Un parcours politique tourmenté
Les jalousies provoquées par ses succès au département des Finances seraient, selon certains observateurs, a l’origine de sa mutation à la tête des Affaires étrangères après la présidentielle de 2019. Poste qu’il ne conservera pas longtemps, puisqu’il est évincé du gouvernement quelques mois après sa nomination, en compagnie de plusieurs proches du président Macky Sall. Ses adversaires au sein de la majorité au pouvoir l’accusaient alors d’être pressé d’occuper le fauteuil présidentiel.
Ce n’est qu’à la suite du rétablissement du poste de Premier ministre que le responsable de l’APR (le parti du président Sall) aux Parcelles assainies, une commune de la banlieue dakaroise, a marqué son retour aux affaires.
Toutefois, Amadou Ba devra lutter contre certaines péjorations, comme cette réputation de « fonctionnaire milliardaire » ou « corrupteur », dont l’affublent certains adversaires. Le candidat de la majorité présidentielle a été récemment cité dans l’affaire supposée de corruption de deux juges du Conseil constitutionnel qui a plongé pendant plus d’un mois le pays dans une crise institutionnelle avec l’abrogation du décret convoquant le corps électoral pour le scrutin qui était initialement prévu le 25 février et le vote d’une loi pour le report de la présidentielle au 15 décembre 2024.

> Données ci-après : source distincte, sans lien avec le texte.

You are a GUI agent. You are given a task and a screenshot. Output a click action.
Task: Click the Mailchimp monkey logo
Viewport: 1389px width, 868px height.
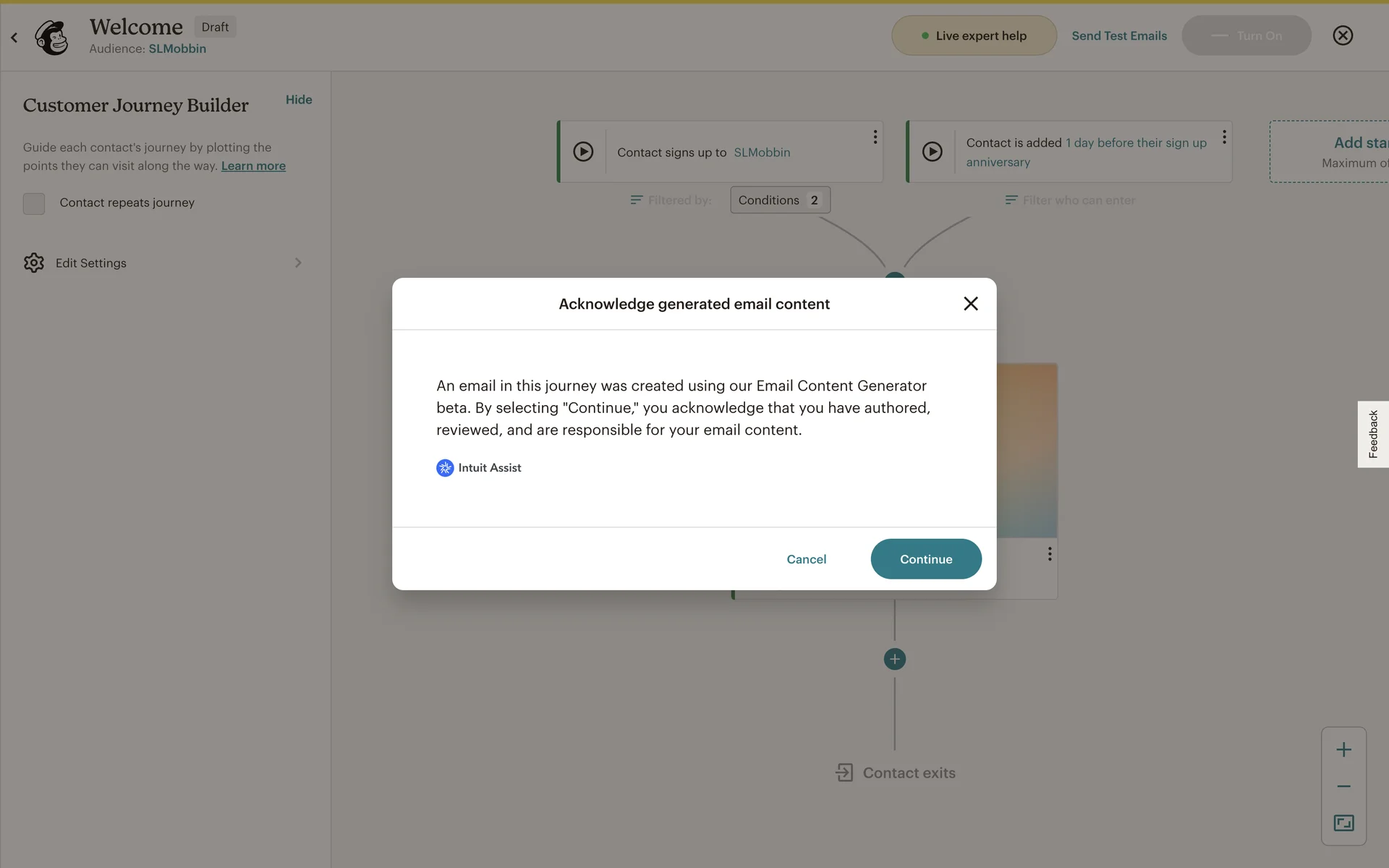[51, 37]

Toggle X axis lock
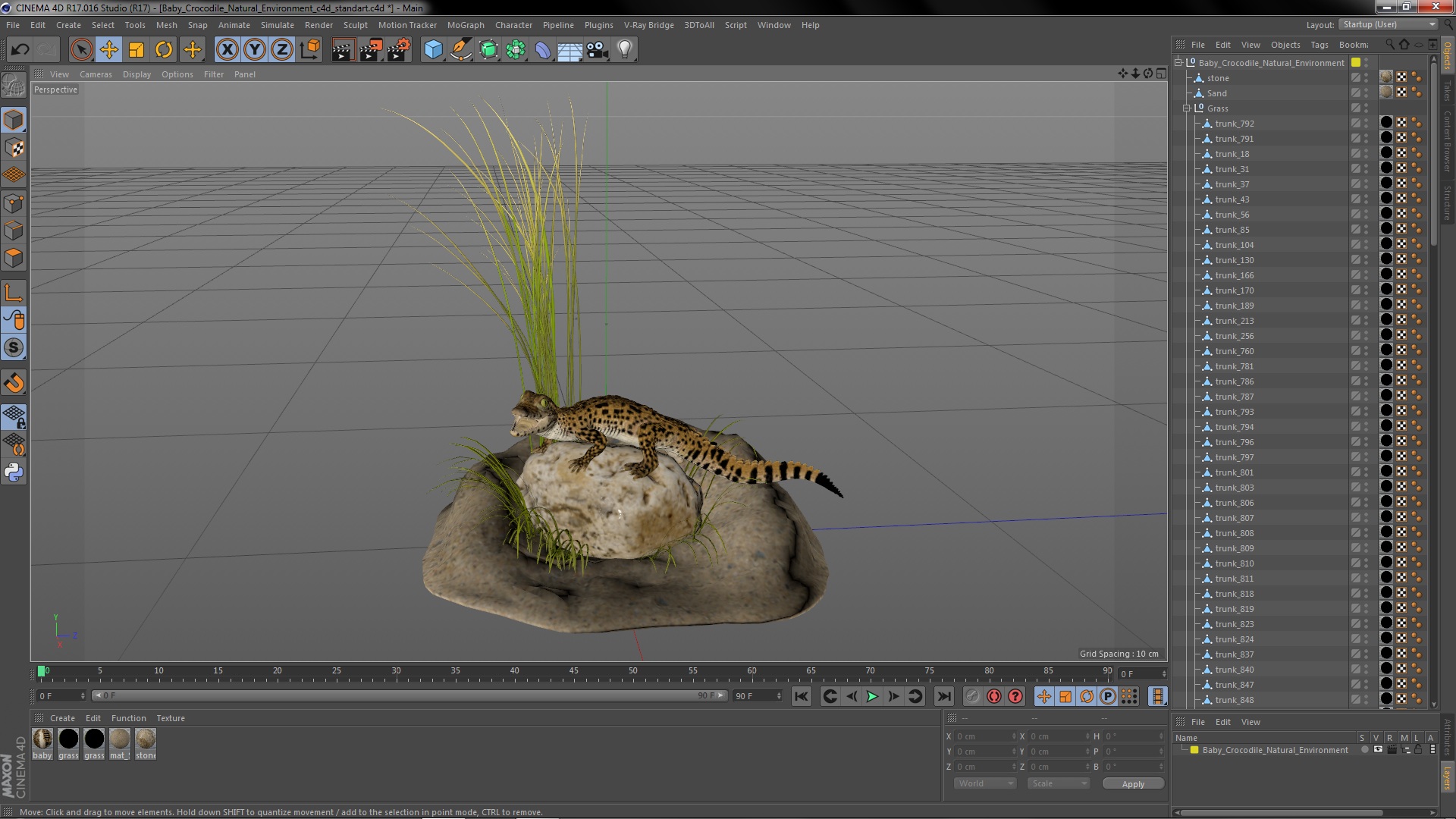pyautogui.click(x=227, y=50)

L’accusation a été brandie par les députés du Parti démocratique sénégalais (PDS) de l’ex-président Abdoulaye Wade après que la candidature de son fils, Karim Wade, a été invalidée par la haute juridiction pour le motif que l’opposant exilé au Qatar depuis plusieurs années n’avait pas renoncé à sa nationalité française. Le Conseil interviendra plus tard pour annuler l’abrogation du décret par chef de l’Etat et la décision de report de l’élection par le parlement. Le 6 mars dernier, il décide de fixer la date du premier tour au 31 du même mois, après une saisine de candidats de l’opposition. Cette date a été finalement raccourcie par décret présidentiel au 24 mars.
Alors que des observateurs de la vie politique sénégalaise indiquaient que le camp du pouvoir voulait changer de candidat, d’où la perturbation du processus électoral, Amadou Ba n’a pas jugé utile de démissionner de son poste de chef de gouvernement, malgré l’ampleur des accusations à son encontre. Si le chef de l’Etat lui a renouvelé sa « confiance » en conseil des ministres, il a décidé de le débarquer mercredi 6 mars pour lui permettre de se concentrer sur sa campagne, d’après certains discours officiels.